Problem description: Across all entries below, how many lines include "computer"? Only the number, please.

[Stored data]
▬▬▬

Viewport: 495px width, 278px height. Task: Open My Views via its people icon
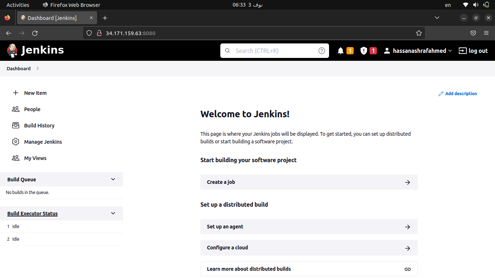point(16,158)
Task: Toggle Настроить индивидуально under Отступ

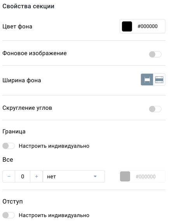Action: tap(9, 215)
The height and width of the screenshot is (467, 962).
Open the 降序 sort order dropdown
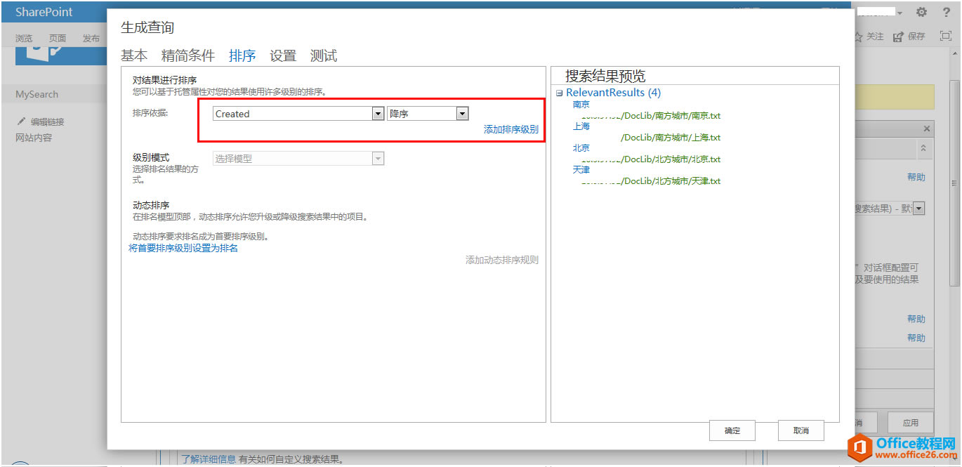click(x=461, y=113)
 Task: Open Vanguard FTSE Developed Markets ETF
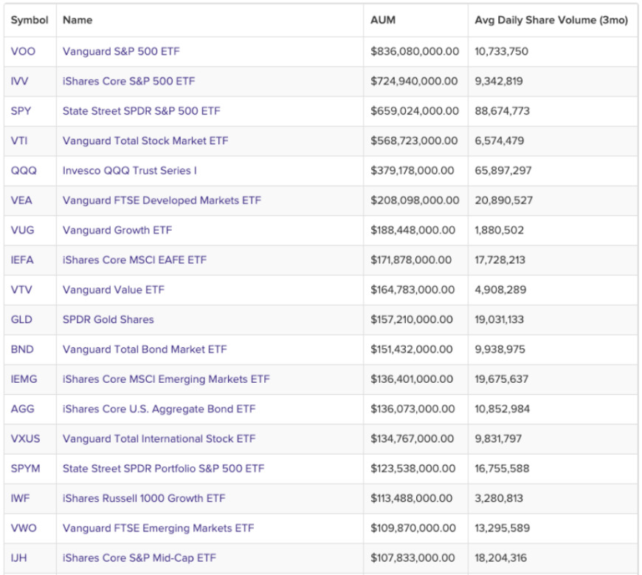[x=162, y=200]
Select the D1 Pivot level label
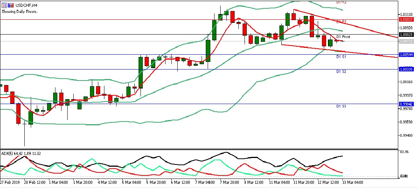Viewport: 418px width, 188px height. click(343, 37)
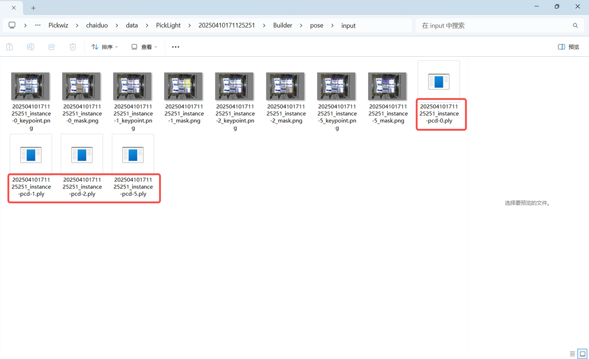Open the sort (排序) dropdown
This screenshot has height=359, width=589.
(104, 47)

▬▬▬

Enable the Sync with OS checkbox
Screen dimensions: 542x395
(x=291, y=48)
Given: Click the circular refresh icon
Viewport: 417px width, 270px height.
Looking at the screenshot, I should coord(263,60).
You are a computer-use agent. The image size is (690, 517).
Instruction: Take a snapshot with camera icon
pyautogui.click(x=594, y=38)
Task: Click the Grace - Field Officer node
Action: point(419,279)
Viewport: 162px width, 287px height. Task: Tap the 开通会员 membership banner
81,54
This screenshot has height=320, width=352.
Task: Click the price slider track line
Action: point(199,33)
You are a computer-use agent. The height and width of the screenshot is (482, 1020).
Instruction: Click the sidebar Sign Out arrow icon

▬▬▬

Result: 2